THE TASKS:
a - Reproduce the passage in the Procol Harum episode notes that runs between "We mentioned it" and "manager, Guy Stevens.", inclusive.
b - Carry on the Procol Harum episode notes from the point where they end.

016: Procol Harum - Exotic Birds and Fruit (1974)
“If we had any particular concept on this album, it was, ‘Hey, we’ve done enough orchestral crap. Let’s get back to playing more like a band!’” —Gary Brooker
British art rock band Procol Harum is remembered today mainly for its 1967 single, “A Whiter Shade of Pale,” and for almost nothing else. This is a mistake; far from a one-hit wonder, Procol Harum established itself from 1967 to 1974 as one of the more consistently solid album-oriented bands of the era, even as their style shifted from art rock to hard rock and back. In this episode, Prog John makes his triumphant return by leading Rich, Phil, and Mike through a look at a long-time favorite of his, the 1974 album “Exotic Birds and Fruit.” The album saw the band make a conscious turn from an orchestra-centered style towards a style that synthesized its whole past (including its mid-60s R&B roots). Join us we take a journey through a wonderful (mostly) album and a band that does, indeed, go far “Beyond the Pale.”
We mentioned it a handful of times in the episode, but tremendous thanks must be given to procolharum.com (“Beyond the Pale”), which was an invaluable resource in preparing for this episode. It’s an absolute treasure trove of esoteric details about all aspects of the band and its output.
The origins of the band’s name are somewhat shrouded in mystery, but the most commonly accepted narrative states that the name comes from a cat (named Procul Harun) that belonged to Gus Dudgeon, a friend of the band’s original manager, Guy Stevens.
An allusion was made to the band’s history containing a lawsuit. In 2005, Matthew Fisher (who had rejoined the band in 1991 and played with them through 2004) sued Brooker and his publisher regarding songwriting credits for “A Whiter Shade of Pale” (which previously had not been assigned to Fisher) based on his organ contributions. Fisher won 40% royalties on the song for sales from 2005 onward.
BJ Wilson’s greatness as a drummer, discussed in the “Nothing But the Truth” section, was noticed by Jimmy Page and Robert Plant, who asked Wilson to join Led Zeppelin as the drummer. Wilson declined, John Bonham joined Led Zeppelin, and the rest was history. Wilson sadly died in 1990 at the age of 43, due to complications resulting from a 1987 drug overdose that left him in a vegetative state.

PROVIDED RECORDS:
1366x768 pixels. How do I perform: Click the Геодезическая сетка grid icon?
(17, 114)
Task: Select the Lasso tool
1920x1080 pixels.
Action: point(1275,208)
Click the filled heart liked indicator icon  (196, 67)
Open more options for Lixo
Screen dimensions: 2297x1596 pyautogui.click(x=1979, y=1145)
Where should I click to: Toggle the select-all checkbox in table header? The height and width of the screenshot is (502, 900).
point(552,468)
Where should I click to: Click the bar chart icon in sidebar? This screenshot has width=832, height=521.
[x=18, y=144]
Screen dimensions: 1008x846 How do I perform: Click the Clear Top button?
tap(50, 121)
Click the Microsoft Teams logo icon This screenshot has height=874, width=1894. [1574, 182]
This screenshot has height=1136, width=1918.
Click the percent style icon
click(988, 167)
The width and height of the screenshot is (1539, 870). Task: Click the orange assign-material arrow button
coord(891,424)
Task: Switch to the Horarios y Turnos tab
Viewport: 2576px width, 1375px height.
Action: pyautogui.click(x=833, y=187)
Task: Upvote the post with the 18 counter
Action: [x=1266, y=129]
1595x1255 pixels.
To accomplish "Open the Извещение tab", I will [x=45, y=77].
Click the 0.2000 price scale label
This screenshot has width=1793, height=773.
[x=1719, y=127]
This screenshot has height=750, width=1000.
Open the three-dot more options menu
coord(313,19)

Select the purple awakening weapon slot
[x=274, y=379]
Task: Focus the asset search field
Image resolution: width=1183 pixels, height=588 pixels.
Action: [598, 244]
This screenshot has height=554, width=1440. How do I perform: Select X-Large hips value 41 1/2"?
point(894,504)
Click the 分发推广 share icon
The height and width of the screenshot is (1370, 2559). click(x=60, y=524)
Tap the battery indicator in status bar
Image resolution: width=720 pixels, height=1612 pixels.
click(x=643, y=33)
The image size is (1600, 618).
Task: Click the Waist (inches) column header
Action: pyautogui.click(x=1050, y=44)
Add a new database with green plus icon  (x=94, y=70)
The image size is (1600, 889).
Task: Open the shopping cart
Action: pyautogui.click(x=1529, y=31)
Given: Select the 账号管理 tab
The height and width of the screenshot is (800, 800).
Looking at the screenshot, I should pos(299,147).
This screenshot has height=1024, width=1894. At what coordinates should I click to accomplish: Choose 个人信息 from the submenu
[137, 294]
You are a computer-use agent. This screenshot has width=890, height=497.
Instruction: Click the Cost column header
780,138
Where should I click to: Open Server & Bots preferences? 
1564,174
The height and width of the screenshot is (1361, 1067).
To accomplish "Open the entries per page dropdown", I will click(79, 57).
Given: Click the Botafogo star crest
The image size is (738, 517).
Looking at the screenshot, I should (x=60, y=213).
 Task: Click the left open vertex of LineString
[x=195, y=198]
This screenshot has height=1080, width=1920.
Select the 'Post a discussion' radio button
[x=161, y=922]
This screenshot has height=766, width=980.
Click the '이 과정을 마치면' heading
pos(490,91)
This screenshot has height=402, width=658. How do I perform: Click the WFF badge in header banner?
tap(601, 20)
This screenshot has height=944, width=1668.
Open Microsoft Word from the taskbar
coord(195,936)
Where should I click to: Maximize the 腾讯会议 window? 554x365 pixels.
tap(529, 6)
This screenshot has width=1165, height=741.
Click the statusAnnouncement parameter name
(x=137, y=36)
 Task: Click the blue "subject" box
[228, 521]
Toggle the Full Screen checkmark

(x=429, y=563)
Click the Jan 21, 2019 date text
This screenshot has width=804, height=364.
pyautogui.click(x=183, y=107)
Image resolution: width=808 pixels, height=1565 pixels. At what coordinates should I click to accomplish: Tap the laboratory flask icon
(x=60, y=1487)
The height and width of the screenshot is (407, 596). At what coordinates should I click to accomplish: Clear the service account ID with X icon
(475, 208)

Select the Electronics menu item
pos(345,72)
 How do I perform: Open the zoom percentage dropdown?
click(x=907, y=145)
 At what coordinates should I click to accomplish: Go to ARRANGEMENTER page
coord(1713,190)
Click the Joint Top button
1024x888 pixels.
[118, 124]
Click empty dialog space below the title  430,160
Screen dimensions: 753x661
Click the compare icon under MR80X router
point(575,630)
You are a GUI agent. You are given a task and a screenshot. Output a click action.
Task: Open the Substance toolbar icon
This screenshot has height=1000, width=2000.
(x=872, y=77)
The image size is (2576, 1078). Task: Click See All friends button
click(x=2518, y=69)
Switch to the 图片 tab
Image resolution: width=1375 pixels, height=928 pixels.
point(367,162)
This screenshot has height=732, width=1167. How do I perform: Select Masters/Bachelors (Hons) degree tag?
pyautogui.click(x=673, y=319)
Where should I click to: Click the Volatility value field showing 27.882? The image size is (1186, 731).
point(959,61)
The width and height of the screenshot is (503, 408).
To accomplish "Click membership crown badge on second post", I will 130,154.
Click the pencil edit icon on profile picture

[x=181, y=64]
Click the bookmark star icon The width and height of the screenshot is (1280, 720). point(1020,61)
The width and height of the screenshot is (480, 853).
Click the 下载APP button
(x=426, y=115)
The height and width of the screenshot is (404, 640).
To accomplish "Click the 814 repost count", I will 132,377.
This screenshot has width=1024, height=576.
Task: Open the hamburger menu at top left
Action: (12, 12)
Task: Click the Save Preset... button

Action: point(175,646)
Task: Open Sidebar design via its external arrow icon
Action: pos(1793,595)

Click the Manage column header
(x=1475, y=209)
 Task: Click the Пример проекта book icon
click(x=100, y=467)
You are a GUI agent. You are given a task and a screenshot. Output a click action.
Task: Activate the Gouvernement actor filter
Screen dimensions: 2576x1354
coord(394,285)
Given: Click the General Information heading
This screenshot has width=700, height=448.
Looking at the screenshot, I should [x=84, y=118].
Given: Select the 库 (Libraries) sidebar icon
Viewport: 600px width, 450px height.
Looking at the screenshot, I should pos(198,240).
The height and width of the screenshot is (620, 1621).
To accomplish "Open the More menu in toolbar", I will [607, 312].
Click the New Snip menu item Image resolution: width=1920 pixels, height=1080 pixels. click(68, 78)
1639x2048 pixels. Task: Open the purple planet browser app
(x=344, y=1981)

ANSWERS BY TASK:
a -
We mentioned it a handful of times in the episode, but tremendous thanks must be given to procolharum.com (“Beyond the Pale”), which was an invaluable resource in preparing for this episode. It’s an absolute treasure trove of esoteric details about all aspects of the band and its output.
The origins of the band’s name are somewhat shrouded in mystery, but the most commonly accepted narrative states that the name comes from a cat (named Procul Harun) that belonged to Gus Dudgeon, a friend of the band’s original manager, Guy Stevens.

b -
John wasn’t able to find a way to work this into the show, but there’s a personal story related to “Conquistador” worth sharing here. In college, John worked briefly for a Midwestern superstore called Meijer. One day while working there, John heard a muzak version of “Conquistador” playing over the loudspeaker. This would not have been especially notable except for the fact that, while the rest of the song was transformed into typical muzak, the mid-song organ solo was done in exactly the same way as on the studio album. This remains one of John’s weirdest music-related memories from his college years.
John somehow had a brainfart and managed to subtract 1997 from 2019 and get 18. Deeuhrrr, math (John has a degree in math but somehow arithmetic eludes him).
According to procolharum.com, Mike may be right in thinking that “Beyond the Pale” has a bouzouki in it. Mick Grabham indicates in an interview that the fadeout of “Beyond the Pale” either has a bouzouki or a mandolin, he’s not sure which.
“A Whiter Shade of Pale” official video (YouTube)
An introduction to Niles Crane (YouTube)
Discord & Rhyme roll call
John McFerrin (host)
Rich Bunnell (moderator)
Ben Marlin (special appearance)
Exotic Birds and Fruit tracklist
Nothing But the Truth
Beyond the Pale
As Strong as Samson
The Thin End of the Wedge
Monsieur R. Monde
New Lamps for Old
Drunk Again (bonus track)
Other clips used
Shine On Brightly
A Whiter Shade of Pale
A Souvenir of London
The Milk of Human Kindness
A Rum Tale
Fires (Which Burn Brightly)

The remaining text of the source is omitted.